It’s a curious thing that even in today’s contemporary society, we still adopt age old practices. Of course, this is often a sense of retaining tradition and history, but there are other aspects that puzzle us, like why women’s clothing fastens up to the left and men’s to the right.
In today’s society, we know no different and have simply adopted these tailoring styles because that is the way it’s been done for centuries, but have you ever wondered the where the differentiation came from and why?
There are actually several theories behind this quaint tailoring fact that range from the sensible to the ridiculous! Here, we explore the origins and try to get a grasp on why it is still the same today.
The most well known reasons
What seems to be the most prevalent reasoning behind it is the fact that for the most part, men have always tended to dress themselves throughout history and with the majority of people being right-handed it made sense for men’s shirts to fasten to the right. Whereas women, particularly those of considerable wealth that could afford intricate clothing with buttons, would have a maid to dress them, so it would be easier for the maid to do the fastenings up on the left, as again, most would likely be right-handed.
More practical reasons
Further to this, there is also evidence to suggest there is an even more practical reasoning behind men’s clothing fastening to the right, as it was easier to access their weapon. This theory can date as far back as the hunter-gather era, where a weapon would be pulled from left to right. Therefore having the fastening of a garment on the right-hand side would make it easier to get a handle on the weapon to defend oneself.

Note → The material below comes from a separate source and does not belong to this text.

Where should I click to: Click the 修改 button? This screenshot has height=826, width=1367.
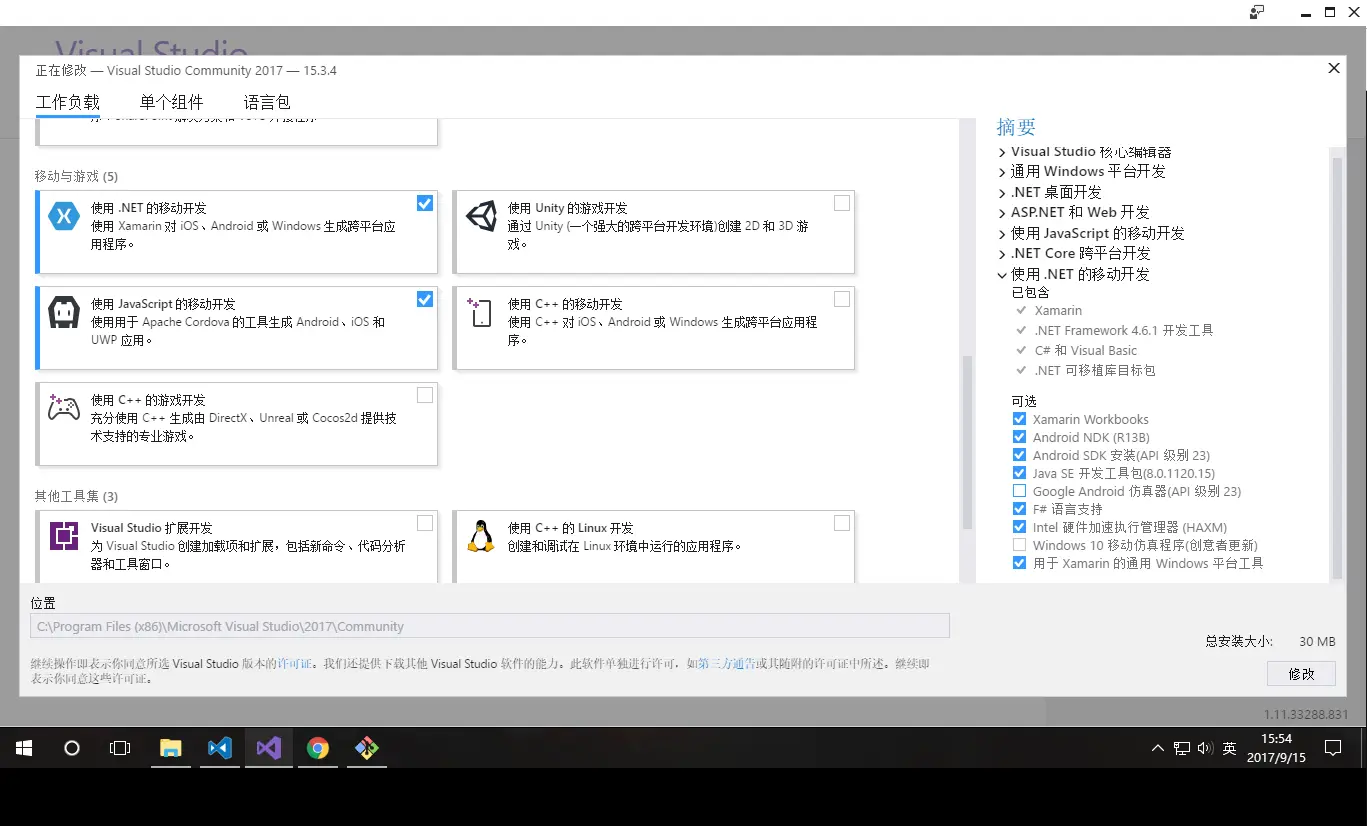(1300, 673)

The theory behind why women fasten left is also said to relate back to babies. The idea being that most women would hold their baby on their left-side leaving their dominant right-hand free to open a left-hand fastened garment for breastfeeding more easily.
Obscure tailoring folk tales
Other more tenuous theories also include Napoleon. It’s rumoured that women used to mock his infamous ‘hand-in-waistcoat’ pose, so he ordered women’s garments to be fastened from the opposite side to quash people humiliating him. What truth there is to this is debatable, but it’s an interesting theory nonetheless.
On the whole, the reasoning behind it seems to be a practical one, for both men and women. It may be an antiquated theory in the modern world today, but it seems unlikely and possibly unnecessary to change any time soon.